Copy out, word for word, the lines from the start of the data below through the line containing "Task: Click the browser forward arrow", and no others.

=-=-=

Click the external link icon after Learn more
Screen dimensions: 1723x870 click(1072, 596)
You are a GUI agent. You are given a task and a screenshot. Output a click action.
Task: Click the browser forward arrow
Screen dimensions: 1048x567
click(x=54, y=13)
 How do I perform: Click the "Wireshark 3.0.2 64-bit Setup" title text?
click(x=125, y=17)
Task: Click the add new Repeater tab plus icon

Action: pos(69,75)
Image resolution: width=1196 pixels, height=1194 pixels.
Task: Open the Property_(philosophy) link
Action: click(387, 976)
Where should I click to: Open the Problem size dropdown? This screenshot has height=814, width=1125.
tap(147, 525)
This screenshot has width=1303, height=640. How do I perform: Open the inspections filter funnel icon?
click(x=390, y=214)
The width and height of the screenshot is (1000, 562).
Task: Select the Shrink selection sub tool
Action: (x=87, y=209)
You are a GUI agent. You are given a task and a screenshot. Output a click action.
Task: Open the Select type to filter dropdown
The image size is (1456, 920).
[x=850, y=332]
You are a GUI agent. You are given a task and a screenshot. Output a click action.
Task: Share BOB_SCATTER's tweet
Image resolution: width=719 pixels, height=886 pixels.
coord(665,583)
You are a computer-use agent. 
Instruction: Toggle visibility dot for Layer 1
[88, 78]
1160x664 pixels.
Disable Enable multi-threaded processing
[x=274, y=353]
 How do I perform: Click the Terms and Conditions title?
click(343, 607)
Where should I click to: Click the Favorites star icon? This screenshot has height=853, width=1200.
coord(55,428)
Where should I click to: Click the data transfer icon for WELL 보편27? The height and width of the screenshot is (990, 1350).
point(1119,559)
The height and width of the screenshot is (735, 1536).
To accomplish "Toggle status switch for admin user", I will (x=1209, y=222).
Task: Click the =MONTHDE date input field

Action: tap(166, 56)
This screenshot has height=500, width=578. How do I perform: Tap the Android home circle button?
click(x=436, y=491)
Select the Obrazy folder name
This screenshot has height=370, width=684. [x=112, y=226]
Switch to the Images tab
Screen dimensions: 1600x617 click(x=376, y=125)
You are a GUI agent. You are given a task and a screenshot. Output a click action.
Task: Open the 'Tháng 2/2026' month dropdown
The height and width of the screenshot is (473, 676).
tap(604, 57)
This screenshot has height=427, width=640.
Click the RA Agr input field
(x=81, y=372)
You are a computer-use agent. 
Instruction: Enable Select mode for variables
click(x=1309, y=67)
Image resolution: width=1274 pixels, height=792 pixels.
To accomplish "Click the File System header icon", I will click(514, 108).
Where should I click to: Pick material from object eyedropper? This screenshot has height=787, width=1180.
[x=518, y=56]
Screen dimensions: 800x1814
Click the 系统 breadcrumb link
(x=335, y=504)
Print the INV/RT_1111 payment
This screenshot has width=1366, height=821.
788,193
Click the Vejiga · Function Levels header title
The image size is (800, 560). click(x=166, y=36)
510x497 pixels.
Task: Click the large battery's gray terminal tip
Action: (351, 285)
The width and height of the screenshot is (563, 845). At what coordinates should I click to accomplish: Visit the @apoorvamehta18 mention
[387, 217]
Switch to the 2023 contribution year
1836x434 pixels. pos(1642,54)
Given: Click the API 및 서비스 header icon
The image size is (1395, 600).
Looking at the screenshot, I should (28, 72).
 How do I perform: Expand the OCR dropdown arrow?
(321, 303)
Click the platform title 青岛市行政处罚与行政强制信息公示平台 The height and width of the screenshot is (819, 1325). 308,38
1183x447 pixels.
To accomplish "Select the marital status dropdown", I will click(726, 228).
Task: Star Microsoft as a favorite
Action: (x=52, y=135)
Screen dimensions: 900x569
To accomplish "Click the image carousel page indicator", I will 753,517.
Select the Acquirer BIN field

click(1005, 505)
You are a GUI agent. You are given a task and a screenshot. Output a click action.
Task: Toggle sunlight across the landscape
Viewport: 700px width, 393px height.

=-=-=

_PROBLEM SOLUTION_
Click the external link icon after Learn more
Screen dimensions: 1723x870 click(1072, 596)
You are a GUI agent. You are given a task and a screenshot. Output a click action.
Task: Click the browser forward arrow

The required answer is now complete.